A married man or woman engaged in a secretive relationship outside of his or her marriage is engaging in an affair.
What constitutes the relationship? The obvious answer is any relationship with another person.
However, humans can have relationships of all kinds; with all kinds.
Take a man whose wife visits him during his lunch break.
They take a walk, hold hands, eat a tasty and satisfying lunch, are engrossed in conversation, and end with a short kiss on the cheek. And immediately after she departs, the first thing this man has on his mind is the attractive colleague in the next office with whom he’s been sharing many a similar moment.
Take the same lunch date, and yet the man’s thoughts aren’t immediately focused on a certain, attractive woman, but on the next shot of liquor, line of cocaine, or strip club.
The feelings; the urges; the desires are very similar, though the object of these thoughts and feelings are not the same.
The Mistress can take almost any form and provide the same result: illusion—
A false sense of comfort, affirmation, connection, or escape. It regulates the nerves through emotional paralysis. The Mistress permeates the life of its benefactor.
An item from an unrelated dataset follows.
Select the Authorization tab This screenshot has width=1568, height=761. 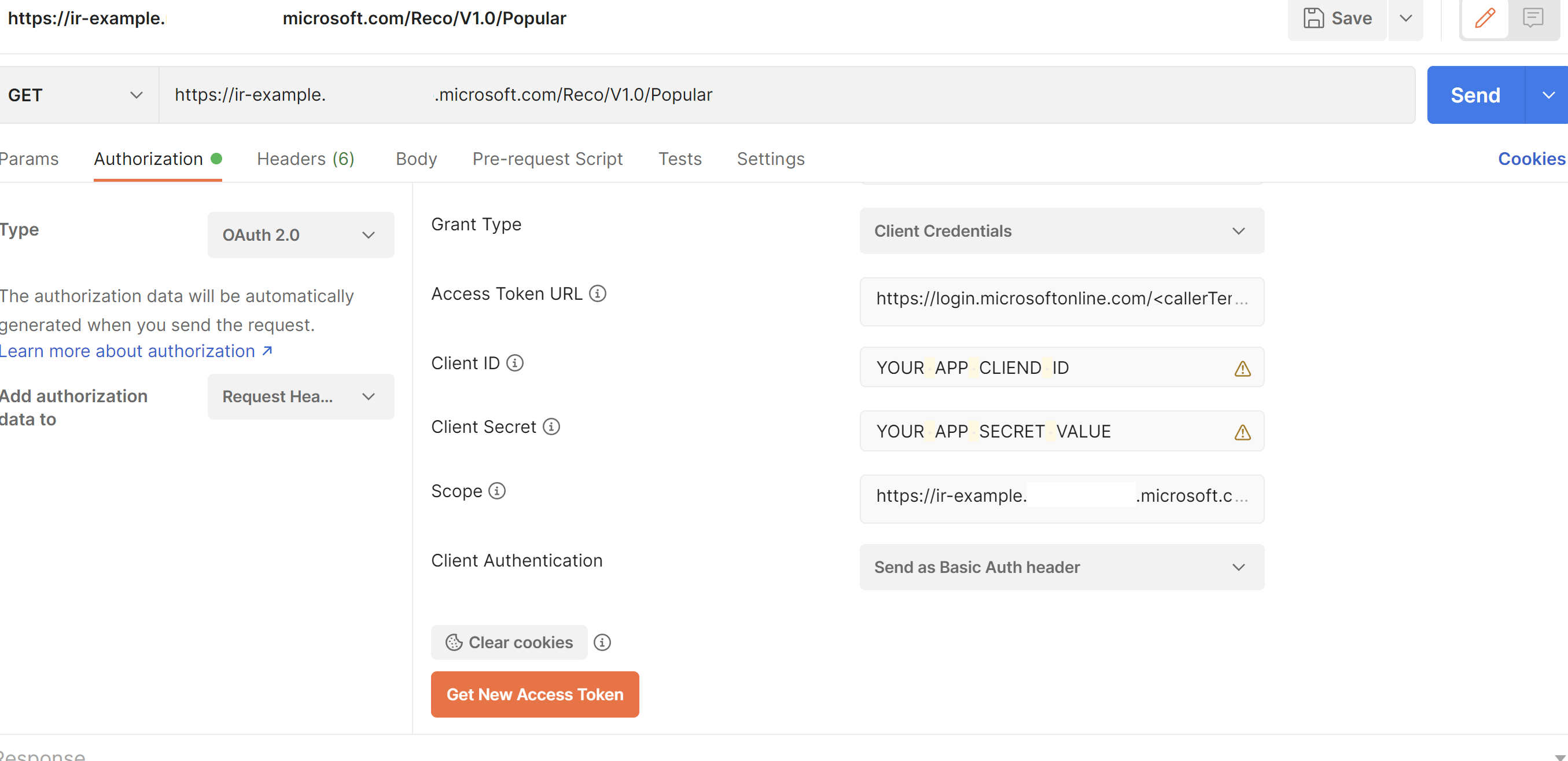[148, 158]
Porn isn’t cheating; many men think.
Taking drugs or over-drinking isn’t cheating; most everyone would agree.
Having sex with another woman or man—that’s cheating.
Yet, is it not cheating when a husband takes time and energy away from his wife and family to watch pornography without their knowledge?
Is the hurt the husband feels not understandable when he comes home after a typical commute to find his wife starting her third glass of wine and not the first as she had previously told him?
Most feel betrayed—Their marriage undermined by these objects.
Secrets can damage committed relationships.
How is it not cheating? It’s a life apart from the spouse. It’s colluding oneself to an object or relationship outside of the marital commitment.
That commitment is designed to fulfill needs that can only be met within the boundaries of marriage.
Most people can’t name these unmet needs.
Most are unaware of their existence and the deep level of influence they have on our lives.
The short list of needs consists of security, love, meaning, and belonging.
We are wired for relationship, and if the ones we have aren’t fulfilling, we’ll find them artificially,
Or mute the desire.
Is it self love or self loathing that precipitates an affair? Is it self preservation or self destruction that maintains it? The emotional conditions ripe for affairs are many.
For most, they revolve around unmet relational needs—too much of a bad thing; not enough of a good thing, or a mixture of both.
Vices seduce by introducing themselves as virtue: fulfilling needs that, seemingly, can’t otherwise be met.
Those courting a mistress, be it drugs, alcohol, porn, or anything else, would state they had it under control; they could stop at any time. Many would be lying, and not just to their spouse or significant other; they’d be lying to themselves.